11Tenter de m’approprier les limites de la ville que j’habite, c’est aussi apprécier au cours d’un trajet, d’une déambulation, la façon dont elles peuvent influencer mes pratiques et mon comportement de marcheur, de promeneur, voire d'automobiliste. C’est être vigilant sur la nature de la marche qui risque d’être sensiblement modifiée par l’obstacle que je n’avais peut-être pas prévu. Je peux être détourné et contraint de revenir sur mes pas. Mais je peux avoir également le désir de franchir tel pont, telle passerelle, parce que j’ai été alerté par la présence d’un édifice, d’une boutique, d’un café situé de l’autre côté de la rive, de l’autre côté d'une limite.
***
12En regardant le plan de la ville de Pondichéry, peut-on identifier des limites ?
13S’agit-il de limites naturelles ? S'agit-il de limites créées par l’homme ?
14Quel rôle peuvent jouer pour le citadin les limites qui ont été identifiées ? Ont-elles un rôle fonctionnel ? Esthétique ?
15Dans la rue, les kolam jouent-ils un rôle de limite ?
16Représentent-ils l’ultime extension du domaine propre à la maison ?
17Au cours d’une déambulation, quelles limites peuvent être vécues comme un obstacle ?
18Quels sont les moyens que la cité offre pour les franchir ?
19Pour approfondir
20D'anciennes limites : enceintes, forteresses, etc. ont-elles laissé des traces à Pondichéry ?

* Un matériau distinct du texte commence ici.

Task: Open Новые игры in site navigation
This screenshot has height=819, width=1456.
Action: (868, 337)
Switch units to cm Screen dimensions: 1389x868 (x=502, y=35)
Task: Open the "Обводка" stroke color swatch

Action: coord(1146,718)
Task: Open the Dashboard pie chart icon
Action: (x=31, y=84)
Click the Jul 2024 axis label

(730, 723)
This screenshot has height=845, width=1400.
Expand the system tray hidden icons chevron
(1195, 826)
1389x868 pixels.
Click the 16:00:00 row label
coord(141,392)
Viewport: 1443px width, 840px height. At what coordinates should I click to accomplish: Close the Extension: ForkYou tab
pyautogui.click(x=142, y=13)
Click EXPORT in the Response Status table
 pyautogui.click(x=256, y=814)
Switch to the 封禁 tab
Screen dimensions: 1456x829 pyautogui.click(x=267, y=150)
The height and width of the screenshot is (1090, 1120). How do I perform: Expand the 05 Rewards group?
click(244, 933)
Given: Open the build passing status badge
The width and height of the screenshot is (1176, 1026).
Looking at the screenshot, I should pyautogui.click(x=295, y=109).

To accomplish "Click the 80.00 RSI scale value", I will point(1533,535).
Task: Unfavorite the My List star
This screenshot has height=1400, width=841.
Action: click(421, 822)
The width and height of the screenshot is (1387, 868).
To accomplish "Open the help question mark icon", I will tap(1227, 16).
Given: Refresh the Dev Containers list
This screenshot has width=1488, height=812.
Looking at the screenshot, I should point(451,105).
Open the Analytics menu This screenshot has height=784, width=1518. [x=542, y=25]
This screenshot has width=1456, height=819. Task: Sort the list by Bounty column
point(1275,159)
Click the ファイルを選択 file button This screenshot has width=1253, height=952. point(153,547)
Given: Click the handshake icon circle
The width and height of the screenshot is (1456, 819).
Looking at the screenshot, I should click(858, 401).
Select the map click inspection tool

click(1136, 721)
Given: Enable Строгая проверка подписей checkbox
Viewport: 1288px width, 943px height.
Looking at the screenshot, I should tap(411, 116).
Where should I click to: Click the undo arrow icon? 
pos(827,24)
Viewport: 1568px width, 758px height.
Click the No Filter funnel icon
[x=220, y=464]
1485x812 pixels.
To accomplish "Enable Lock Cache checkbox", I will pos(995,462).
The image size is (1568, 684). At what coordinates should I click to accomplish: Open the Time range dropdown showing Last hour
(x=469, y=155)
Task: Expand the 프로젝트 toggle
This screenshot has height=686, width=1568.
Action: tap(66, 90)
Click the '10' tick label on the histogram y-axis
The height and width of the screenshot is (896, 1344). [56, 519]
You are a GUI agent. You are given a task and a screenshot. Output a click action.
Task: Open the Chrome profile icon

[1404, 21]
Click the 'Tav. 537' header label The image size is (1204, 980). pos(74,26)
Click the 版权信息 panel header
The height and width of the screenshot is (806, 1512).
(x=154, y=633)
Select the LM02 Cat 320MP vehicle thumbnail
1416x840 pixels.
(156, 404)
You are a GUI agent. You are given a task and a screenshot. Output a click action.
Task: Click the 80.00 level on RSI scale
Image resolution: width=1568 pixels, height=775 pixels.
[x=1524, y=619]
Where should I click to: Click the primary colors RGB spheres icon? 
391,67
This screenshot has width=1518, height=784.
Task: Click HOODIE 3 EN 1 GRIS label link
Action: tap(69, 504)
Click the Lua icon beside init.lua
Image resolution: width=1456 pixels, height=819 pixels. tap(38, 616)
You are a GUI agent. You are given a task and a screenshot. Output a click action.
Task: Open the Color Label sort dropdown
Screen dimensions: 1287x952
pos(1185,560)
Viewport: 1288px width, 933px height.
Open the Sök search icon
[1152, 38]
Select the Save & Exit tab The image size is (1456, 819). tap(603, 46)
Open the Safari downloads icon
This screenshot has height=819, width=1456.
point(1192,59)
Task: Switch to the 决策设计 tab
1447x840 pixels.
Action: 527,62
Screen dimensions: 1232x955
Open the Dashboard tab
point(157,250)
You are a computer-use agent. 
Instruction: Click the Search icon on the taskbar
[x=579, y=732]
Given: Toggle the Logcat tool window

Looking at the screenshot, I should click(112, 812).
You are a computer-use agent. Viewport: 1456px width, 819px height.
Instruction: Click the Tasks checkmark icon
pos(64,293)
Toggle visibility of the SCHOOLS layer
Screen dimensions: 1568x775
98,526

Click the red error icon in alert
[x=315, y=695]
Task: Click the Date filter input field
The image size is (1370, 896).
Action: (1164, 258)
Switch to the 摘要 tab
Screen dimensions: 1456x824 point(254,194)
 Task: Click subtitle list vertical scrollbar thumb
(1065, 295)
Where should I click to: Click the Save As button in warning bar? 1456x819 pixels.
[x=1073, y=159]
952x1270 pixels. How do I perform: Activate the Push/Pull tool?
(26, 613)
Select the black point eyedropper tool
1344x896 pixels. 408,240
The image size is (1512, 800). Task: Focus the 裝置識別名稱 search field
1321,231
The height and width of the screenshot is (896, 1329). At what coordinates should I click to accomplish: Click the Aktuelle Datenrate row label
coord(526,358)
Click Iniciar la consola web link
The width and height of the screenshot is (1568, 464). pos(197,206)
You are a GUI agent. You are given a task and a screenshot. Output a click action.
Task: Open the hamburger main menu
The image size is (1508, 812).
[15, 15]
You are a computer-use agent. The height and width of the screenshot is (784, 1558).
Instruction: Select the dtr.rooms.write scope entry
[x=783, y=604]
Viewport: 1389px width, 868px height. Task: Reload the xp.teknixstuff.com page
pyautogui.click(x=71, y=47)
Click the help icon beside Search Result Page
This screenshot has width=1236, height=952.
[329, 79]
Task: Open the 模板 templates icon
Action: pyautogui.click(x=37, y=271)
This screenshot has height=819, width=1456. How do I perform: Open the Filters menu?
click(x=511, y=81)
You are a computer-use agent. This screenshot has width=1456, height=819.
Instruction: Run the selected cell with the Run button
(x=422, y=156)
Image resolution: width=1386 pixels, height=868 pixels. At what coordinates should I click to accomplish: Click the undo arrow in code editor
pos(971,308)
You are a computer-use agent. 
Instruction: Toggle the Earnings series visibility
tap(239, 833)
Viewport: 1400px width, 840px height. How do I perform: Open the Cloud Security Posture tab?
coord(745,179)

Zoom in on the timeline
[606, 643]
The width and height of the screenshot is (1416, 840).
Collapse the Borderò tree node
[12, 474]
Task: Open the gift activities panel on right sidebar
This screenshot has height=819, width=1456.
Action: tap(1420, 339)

21Dans quelle mesure ces nouvelles limites continuent-elles à structurer l’espace urbain ?
Notes de bas de page
1 Une limite, une ancienne enceinte de ville peut, par exemple, avoir disparu. D’anciens forts, d’anciens remparts, d’anciennes fortifications ont souvent été détruits et l’espace qu’ils occupaient transformé en boulevard, promenade ou jardin public, ou sont simplement absorbés par le développement des villes, comme ces temples des limites (ellai-ammaṉ-kōvil) qui ne sont plus désormais aux frontières de la cité... Ces témoignages n’en constituent pas moins une marque, une trace visible dans le paysage urbain.